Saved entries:
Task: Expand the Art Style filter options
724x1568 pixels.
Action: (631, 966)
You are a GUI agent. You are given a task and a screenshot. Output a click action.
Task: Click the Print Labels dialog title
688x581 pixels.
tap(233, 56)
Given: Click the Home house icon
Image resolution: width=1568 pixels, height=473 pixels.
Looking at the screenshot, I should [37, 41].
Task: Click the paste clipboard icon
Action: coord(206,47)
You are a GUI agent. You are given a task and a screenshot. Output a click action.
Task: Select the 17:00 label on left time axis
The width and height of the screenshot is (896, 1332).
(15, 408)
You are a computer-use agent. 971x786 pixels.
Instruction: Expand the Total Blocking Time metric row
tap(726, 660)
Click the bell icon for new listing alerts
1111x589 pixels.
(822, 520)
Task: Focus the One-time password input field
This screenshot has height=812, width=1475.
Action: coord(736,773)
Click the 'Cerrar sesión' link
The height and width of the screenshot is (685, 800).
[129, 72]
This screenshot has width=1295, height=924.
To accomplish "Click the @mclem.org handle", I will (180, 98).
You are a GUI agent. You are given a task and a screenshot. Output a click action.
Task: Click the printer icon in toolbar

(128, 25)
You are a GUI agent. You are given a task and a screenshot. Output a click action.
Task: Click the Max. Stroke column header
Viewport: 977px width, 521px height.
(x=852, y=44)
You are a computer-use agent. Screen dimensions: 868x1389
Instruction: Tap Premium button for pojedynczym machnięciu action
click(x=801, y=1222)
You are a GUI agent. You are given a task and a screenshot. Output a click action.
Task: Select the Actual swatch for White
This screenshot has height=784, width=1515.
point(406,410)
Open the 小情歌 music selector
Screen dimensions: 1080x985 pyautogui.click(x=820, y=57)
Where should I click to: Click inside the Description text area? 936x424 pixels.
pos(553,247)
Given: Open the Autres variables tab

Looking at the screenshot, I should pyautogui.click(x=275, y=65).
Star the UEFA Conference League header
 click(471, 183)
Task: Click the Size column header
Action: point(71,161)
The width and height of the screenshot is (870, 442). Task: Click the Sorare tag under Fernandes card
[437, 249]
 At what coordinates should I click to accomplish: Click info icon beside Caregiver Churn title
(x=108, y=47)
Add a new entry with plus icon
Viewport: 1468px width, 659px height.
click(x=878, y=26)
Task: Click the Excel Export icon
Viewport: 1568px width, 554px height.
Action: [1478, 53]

- [Requirement]: Each entry is to be given again, exactly as it stands.

- [Result for this exercise]:
Task: Expand the Art Style filter options
724x1568 pixels.
Action: (631, 966)
You are a GUI agent. You are given a task and a screenshot. Output a click action.
Task: Click the Print Labels dialog title
688x581 pixels.
tap(233, 56)
Given: Click the Home house icon
Image resolution: width=1568 pixels, height=473 pixels.
Looking at the screenshot, I should [37, 41].
Task: Click the paste clipboard icon
Action: coord(206,47)
You are a GUI agent. You are given a task and a screenshot. Output a click action.
Task: Select the 17:00 label on left time axis
The width and height of the screenshot is (896, 1332).
(15, 408)
You are a computer-use agent. 971x786 pixels.
Instruction: Expand the Total Blocking Time metric row
tap(726, 660)
Click the bell icon for new listing alerts
1111x589 pixels.
(822, 520)
Task: Focus the One-time password input field
This screenshot has height=812, width=1475.
Action: coord(736,773)
Click the 'Cerrar sesión' link
The height and width of the screenshot is (685, 800).
[129, 72]
This screenshot has width=1295, height=924.
To accomplish "Click the @mclem.org handle", I will (180, 98).
You are a GUI agent. You are given a task and a screenshot. Output a click action.
Task: Click the printer icon in toolbar

(128, 25)
You are a GUI agent. You are given a task and a screenshot. Output a click action.
Task: Click the Max. Stroke column header
Viewport: 977px width, 521px height.
(x=852, y=44)
You are a computer-use agent. Screen dimensions: 868x1389
Instruction: Tap Premium button for pojedynczym machnięciu action
click(x=801, y=1222)
You are a GUI agent. You are given a task and a screenshot. Output a click action.
Task: Select the Actual swatch for White
This screenshot has height=784, width=1515.
point(406,410)
Open the 小情歌 music selector
Screen dimensions: 1080x985 pyautogui.click(x=820, y=57)
Where should I click to: Click inside the Description text area? 936x424 pixels.
pos(553,247)
Given: Open the Autres variables tab

Looking at the screenshot, I should pyautogui.click(x=275, y=65).
Star the UEFA Conference League header
 click(471, 183)
Task: Click the Size column header
Action: point(71,161)
The width and height of the screenshot is (870, 442). Task: Click the Sorare tag under Fernandes card
[437, 249]
 At what coordinates should I click to accomplish: Click info icon beside Caregiver Churn title
(x=108, y=47)
Add a new entry with plus icon
Viewport: 1468px width, 659px height.
click(x=878, y=26)
Task: Click the Excel Export icon
Viewport: 1568px width, 554px height.
Action: [1478, 53]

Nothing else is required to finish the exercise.